- Exercise objective
Show each line of the records below where the word "will" occurs.

- Available records
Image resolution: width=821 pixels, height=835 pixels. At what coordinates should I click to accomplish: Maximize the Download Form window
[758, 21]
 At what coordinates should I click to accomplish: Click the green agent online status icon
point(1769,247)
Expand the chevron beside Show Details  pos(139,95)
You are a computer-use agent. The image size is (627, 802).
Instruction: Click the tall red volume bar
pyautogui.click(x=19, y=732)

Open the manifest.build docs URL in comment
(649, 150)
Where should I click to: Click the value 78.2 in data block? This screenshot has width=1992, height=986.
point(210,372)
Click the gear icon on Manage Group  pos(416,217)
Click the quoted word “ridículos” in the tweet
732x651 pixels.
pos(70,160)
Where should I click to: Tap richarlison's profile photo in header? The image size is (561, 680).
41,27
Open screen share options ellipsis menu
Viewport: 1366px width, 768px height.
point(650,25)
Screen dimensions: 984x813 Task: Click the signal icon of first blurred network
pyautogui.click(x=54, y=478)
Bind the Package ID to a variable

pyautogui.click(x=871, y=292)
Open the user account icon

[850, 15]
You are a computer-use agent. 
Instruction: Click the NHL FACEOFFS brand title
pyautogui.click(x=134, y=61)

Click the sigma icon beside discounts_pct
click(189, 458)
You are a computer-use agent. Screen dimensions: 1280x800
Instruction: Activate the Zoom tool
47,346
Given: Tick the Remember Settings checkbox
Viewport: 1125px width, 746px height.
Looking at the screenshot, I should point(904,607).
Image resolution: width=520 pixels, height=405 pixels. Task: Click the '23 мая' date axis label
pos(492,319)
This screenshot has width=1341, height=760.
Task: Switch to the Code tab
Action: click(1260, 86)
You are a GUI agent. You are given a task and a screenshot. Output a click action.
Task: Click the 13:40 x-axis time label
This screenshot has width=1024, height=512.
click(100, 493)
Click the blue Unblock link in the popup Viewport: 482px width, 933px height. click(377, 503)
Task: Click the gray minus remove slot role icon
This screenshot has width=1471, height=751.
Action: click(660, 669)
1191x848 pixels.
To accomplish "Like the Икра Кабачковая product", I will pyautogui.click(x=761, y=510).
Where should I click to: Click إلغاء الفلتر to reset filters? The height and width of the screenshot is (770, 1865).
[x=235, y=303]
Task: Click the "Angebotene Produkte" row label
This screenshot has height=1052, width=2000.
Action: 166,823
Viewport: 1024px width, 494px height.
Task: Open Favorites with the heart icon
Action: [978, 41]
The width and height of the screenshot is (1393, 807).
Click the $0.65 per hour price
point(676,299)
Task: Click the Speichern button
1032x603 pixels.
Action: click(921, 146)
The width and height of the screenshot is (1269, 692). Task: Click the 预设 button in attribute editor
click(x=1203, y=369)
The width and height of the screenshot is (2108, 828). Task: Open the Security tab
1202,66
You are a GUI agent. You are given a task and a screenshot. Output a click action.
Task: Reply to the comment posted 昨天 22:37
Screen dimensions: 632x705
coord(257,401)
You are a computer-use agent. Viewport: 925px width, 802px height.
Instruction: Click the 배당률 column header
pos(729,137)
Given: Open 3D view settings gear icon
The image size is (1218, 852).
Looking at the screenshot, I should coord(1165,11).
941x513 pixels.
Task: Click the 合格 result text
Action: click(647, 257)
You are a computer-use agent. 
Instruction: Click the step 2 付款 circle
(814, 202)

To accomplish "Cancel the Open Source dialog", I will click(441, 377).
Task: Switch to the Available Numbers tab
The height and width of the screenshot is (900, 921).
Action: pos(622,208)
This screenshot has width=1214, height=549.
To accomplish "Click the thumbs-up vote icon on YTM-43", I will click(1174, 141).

- Exercise result
To accomplish "Like the Икра Кабачковая product", I will pyautogui.click(x=761, y=510).
To accomplish "Cancel the Open Source dialog", I will click(441, 377).
To accomplish "Click the thumbs-up vote icon on YTM-43", I will click(1174, 141).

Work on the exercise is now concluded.